I’ll have that done tonight and will post an update when it’s complete. I’ve tried various methods of doing this(even was going to try and trick the discovery process to showing available servers) but I think I’m going to settle on text entry for the server ID and a channel that will contain a list of the closest servers from the user.
I installed the speedtest-cli and the binding on openhabian on Raspi.
speedtest works manually from cli.
But the thing never gets any data.
Which user and how needs rights to execute speedtest?
Seems as though it misses the first test because of the license acceptance that it has to do. Should work after that without issues. I’ll see if I can work around that though it should work fine for you.
Just setup a fresh openHabian and installed both Ookla and the binding and that’s the only issue I see. I did not set anything but the refresh rate on the binding config.
@bhomeyer thanks for doing this. i started to use the network binding one and it definitely was cumbersome to setup vs just the commandline. in addition it’s missing something compared to the CLI (can’t remember now, haven’t looked at it in a week as i’m still working on other things related to the OH3 upgrade).

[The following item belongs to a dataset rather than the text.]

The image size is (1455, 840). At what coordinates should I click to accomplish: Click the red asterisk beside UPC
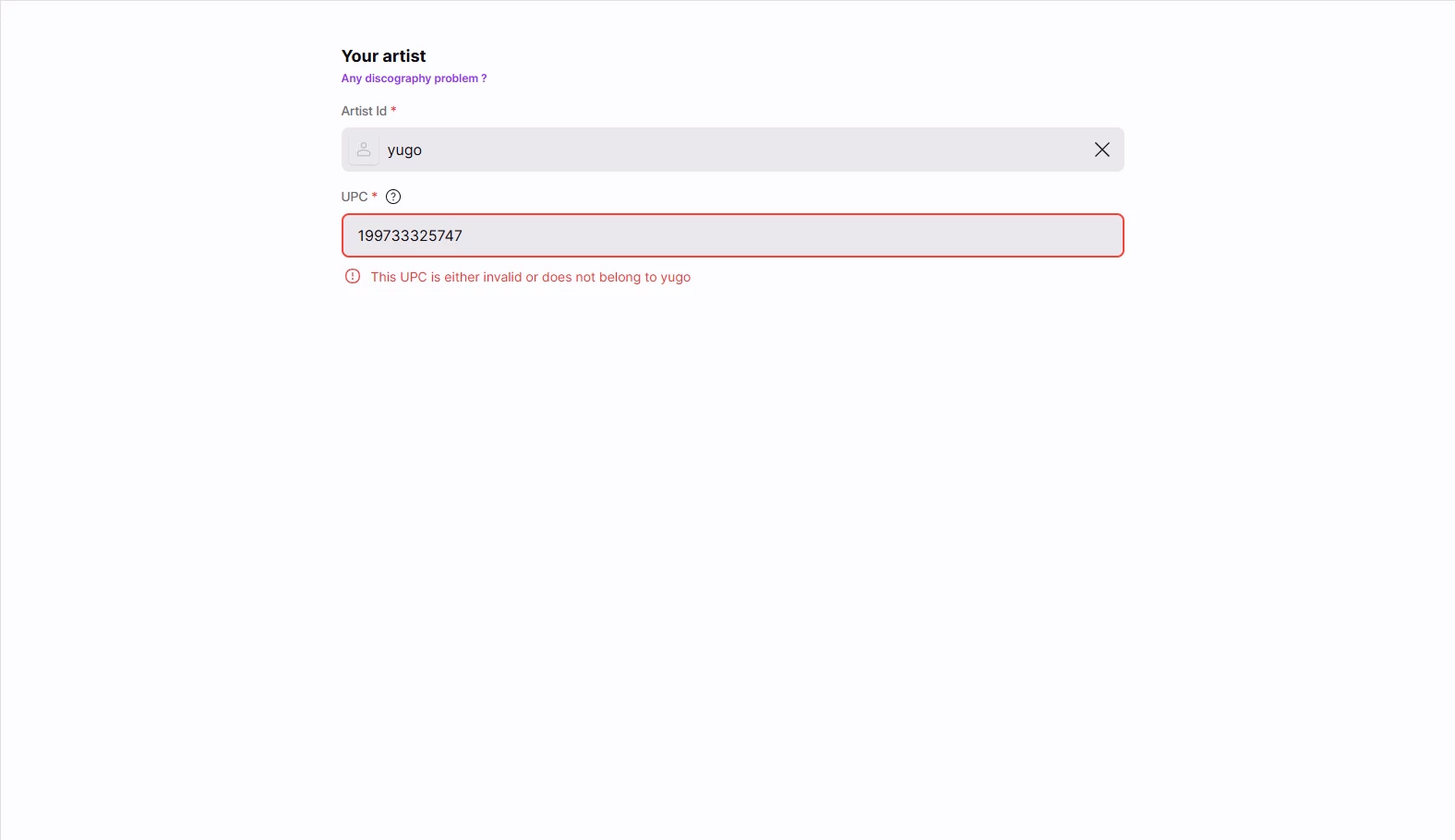coord(375,196)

I’ve updated the binding to include the ability to select a server ID to test with. I couldn’t come up with a great way to display your options, so here is what I came up with.
Configure it as normal(auto detect) and on the first run it will check the list of closest servers. When that is done, it will fill it in the binding properties :
Just copy/paste one of those ID’s into the new field below it “Server ID”. If you want to put it back to defaults, just remove that setting.
I know they are not ordered correctly, and I have no idea why. It seems to be arbitrarily determine that somehow, but I couldn’t figure that out, I tried. Server List 1 is considered the closest by Ookla standards and it goes on from there.
And I know it’s sort of a hack to do it that way, but it was really the best I could come up with. I was going to put the list in a channel so you could just view it from the Model view, but OH doesn’t allow line feeds or carriage returns in the channel data for a label.
Cool, i doubt i’ll ever use the server list but someone will surely find it useful.
My items and graphs are once again working (came from the old method).